Copy out every one of the records below word for word, line by line, with nothing changed.
%%
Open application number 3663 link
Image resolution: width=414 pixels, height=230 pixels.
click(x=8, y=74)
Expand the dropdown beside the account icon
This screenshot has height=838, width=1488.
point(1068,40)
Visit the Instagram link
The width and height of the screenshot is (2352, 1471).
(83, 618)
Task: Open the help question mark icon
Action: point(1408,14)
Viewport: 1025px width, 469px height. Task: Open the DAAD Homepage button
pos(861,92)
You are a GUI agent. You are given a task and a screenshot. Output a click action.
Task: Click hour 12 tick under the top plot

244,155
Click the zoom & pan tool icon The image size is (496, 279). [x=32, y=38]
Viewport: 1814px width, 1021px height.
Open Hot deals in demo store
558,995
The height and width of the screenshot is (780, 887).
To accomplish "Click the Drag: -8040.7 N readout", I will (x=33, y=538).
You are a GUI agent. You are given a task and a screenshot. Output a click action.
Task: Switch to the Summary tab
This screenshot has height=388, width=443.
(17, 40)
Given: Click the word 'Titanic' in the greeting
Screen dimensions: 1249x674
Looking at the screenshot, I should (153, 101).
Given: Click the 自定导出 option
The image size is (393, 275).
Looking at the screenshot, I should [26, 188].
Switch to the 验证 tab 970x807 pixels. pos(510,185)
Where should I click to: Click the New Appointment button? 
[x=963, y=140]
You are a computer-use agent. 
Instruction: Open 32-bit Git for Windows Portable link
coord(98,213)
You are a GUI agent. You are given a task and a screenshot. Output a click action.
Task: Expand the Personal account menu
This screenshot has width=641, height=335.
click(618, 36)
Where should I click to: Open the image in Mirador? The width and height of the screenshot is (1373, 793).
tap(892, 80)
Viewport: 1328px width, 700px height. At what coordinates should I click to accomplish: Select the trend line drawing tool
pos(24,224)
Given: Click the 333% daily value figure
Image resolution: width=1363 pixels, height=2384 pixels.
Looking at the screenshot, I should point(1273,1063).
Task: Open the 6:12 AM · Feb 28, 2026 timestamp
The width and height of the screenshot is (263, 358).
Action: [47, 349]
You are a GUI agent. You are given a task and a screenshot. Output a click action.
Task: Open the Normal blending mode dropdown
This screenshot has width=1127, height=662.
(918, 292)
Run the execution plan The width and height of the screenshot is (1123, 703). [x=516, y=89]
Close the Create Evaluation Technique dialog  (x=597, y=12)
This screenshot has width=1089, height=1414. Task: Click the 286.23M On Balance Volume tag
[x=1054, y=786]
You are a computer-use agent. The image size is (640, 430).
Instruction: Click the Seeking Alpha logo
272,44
%%
:: Final result ::
Open application number 3663 link
Image resolution: width=414 pixels, height=230 pixels.
click(x=8, y=74)
Expand the dropdown beside the account icon
This screenshot has height=838, width=1488.
point(1068,40)
Visit the Instagram link
The width and height of the screenshot is (2352, 1471).
(83, 618)
Task: Open the help question mark icon
Action: point(1408,14)
Viewport: 1025px width, 469px height. Task: Open the DAAD Homepage button
pos(861,92)
You are a GUI agent. You are given a task and a screenshot. Output a click action.
Task: Click hour 12 tick under the top plot

244,155
Click the zoom & pan tool icon The image size is (496, 279). [x=32, y=38]
Viewport: 1814px width, 1021px height.
Open Hot deals in demo store
558,995
The height and width of the screenshot is (780, 887).
To accomplish "Click the Drag: -8040.7 N readout", I will (x=33, y=538).
You are a GUI agent. You are given a task and a screenshot. Output a click action.
Task: Switch to the Summary tab
This screenshot has height=388, width=443.
(17, 40)
Given: Click the word 'Titanic' in the greeting
Screen dimensions: 1249x674
Looking at the screenshot, I should (153, 101).
Given: Click the 自定导出 option
The image size is (393, 275).
Looking at the screenshot, I should [26, 188].
Switch to the 验证 tab 970x807 pixels. pos(510,185)
Where should I click to: Click the New Appointment button? 
[x=963, y=140]
You are a computer-use agent. 
Instruction: Open 32-bit Git for Windows Portable link
coord(98,213)
You are a GUI agent. You are given a task and a screenshot. Output a click action.
Task: Expand the Personal account menu
This screenshot has width=641, height=335.
click(618, 36)
Where should I click to: Open the image in Mirador? The width and height of the screenshot is (1373, 793).
tap(892, 80)
Viewport: 1328px width, 700px height. At what coordinates should I click to accomplish: Select the trend line drawing tool
pos(24,224)
Given: Click the 333% daily value figure
Image resolution: width=1363 pixels, height=2384 pixels.
Looking at the screenshot, I should point(1273,1063).
Task: Open the 6:12 AM · Feb 28, 2026 timestamp
The width and height of the screenshot is (263, 358).
Action: [47, 349]
You are a GUI agent. You are given a task and a screenshot. Output a click action.
Task: Open the Normal blending mode dropdown
This screenshot has width=1127, height=662.
(918, 292)
Run the execution plan The width and height of the screenshot is (1123, 703). [x=516, y=89]
Close the Create Evaluation Technique dialog  (x=597, y=12)
This screenshot has width=1089, height=1414. Task: Click the 286.23M On Balance Volume tag
[x=1054, y=786]
You are a computer-use agent. The image size is (640, 430).
Instruction: Click the Seeking Alpha logo
272,44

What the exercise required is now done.